# TASKS FOR THIS EXERCISE
(A) In the memoir about Trevor, what nicknames did people in the old neighborhood give him?
(B) Extend the memoir about Trevor with a few more paragraphs that pick up after its final sentence.

Mum told me he and I met when we were about 1-year old. We called each other ‘best friend,’ but because I grew to think of him as family; I, once, in his presence, referred to a mate I made in primary school as my ‘new best friend.’ He was hurt by it.
Trevor’s family was our next-door neighbor and we were born in the same year; I at the beginning, Trevor six months later. But Trevor was always bigger than I was–by at least two inches. Even as he laid ill in the hospital bed he was bigger than me by at least 50 pounds …and three inches.
I’d been visiting Trevor more frequently these days because in the last several months he’d been in and out of the hospital.
Our talks ramble on even when they are brief. And we laughed. A lot.
Spreading good cheer is a gift Trevor was born with and never lost. There was enough of this trait in him before he was a teenager that some in our old neighborhood called him ‘Smiley’ and, later, ‘Jingles.’
Winston went with me to visit Trevor and left feeling better about the past and present world, and about life. Winston and Gladstone, my twin cousins, are older than me by as many months as I am older than Trevor. Trevor recalled the four of us going to St. Anne’s Catholic Infant School on North Street. He related in the funniest, inimitable way, how we left Myers Street for school with instructions to“hold hands so you wouldn’t get lost;” that we were‘not to walk out in the middle of the street.’ It never occurred to our families, he remembered, that the sidewalk disappeared along much of the route –that the curb was mostly not wider than a footpath; that the zinc fencing that fronted many homes tilted out into the street so sidewalks were minimally or completely unusable; that we walked the sidewalk on its thinnest edge, as if it were a high-wire; that for most of the way we had to walk out into the street!

Data records
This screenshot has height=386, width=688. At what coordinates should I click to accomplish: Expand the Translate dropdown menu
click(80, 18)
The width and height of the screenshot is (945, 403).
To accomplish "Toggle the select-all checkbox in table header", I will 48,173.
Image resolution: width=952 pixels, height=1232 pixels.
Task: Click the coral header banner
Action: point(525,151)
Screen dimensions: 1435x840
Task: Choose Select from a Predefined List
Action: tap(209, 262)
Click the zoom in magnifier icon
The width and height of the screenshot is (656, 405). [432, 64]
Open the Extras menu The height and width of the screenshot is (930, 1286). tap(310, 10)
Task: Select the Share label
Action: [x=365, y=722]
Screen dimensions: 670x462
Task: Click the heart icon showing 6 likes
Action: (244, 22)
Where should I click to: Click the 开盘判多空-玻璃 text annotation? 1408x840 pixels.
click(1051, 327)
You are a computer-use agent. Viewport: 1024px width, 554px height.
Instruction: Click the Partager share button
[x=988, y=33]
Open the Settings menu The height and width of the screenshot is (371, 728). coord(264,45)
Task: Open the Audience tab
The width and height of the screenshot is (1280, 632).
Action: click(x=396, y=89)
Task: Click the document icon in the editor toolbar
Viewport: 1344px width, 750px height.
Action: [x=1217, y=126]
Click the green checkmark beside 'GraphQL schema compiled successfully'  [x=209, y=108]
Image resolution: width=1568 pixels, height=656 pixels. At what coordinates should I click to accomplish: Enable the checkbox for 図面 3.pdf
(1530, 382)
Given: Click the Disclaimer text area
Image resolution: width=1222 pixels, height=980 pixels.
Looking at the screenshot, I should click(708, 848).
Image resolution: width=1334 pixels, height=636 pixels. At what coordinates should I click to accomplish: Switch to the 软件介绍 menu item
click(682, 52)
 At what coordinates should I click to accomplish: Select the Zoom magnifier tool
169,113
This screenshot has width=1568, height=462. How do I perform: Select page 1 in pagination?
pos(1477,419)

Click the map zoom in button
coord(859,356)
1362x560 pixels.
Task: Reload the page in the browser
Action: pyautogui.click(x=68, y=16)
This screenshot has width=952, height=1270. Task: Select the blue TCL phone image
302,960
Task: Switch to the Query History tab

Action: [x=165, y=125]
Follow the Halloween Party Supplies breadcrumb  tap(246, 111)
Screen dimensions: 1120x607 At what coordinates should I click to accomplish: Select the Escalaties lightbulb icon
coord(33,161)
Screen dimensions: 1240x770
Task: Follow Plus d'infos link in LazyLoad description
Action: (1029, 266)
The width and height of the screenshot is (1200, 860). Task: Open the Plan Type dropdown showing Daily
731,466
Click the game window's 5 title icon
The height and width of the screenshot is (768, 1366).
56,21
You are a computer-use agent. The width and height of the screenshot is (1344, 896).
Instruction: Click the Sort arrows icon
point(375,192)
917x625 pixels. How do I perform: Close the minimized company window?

# RESULTS OF THE EXERCISE
(A) 'Smiley' and, later, 'Jingles.'

(B)
The longest, heartiest laugh Trevor gifted me, though, was his remembering our graduation to long pants. He said our pants marked our march from ‘childhood’ to ‘manhood’ — he pronounced those words so I couldn’t miss the meaning Jamaicans attach to their suffix.
We started, he said, with pants our mothers made. They had suspenders made from the same fabric and were cut roomy; ‘room to grow.’ They were made without a ‘fly’ as though our genitals were inconsequential (his phrasing was more poignant) and we could only pee by raising the wide and open leg of the pants. When we ‘shot up overnight’ (something he did much more often than I did) and the suspenders became too short, the suspenders were ditched, and buttons sewn onto the front of our shirts to anchor the pants. By then the pants were tight, anyway.
Then we graduated to ‘big boy pants,’ often made by a local tailor; but to our delight and preference, some were store-bought. We preferred that they should have a zipper at the fly, but our parents were inclined to those with a button fly.
“You can get yourself caught in a zip!” they worried; and, truth be told, we knew of at least two occasions when exactly such an excruciatingly unfortunate near-circumcision happened.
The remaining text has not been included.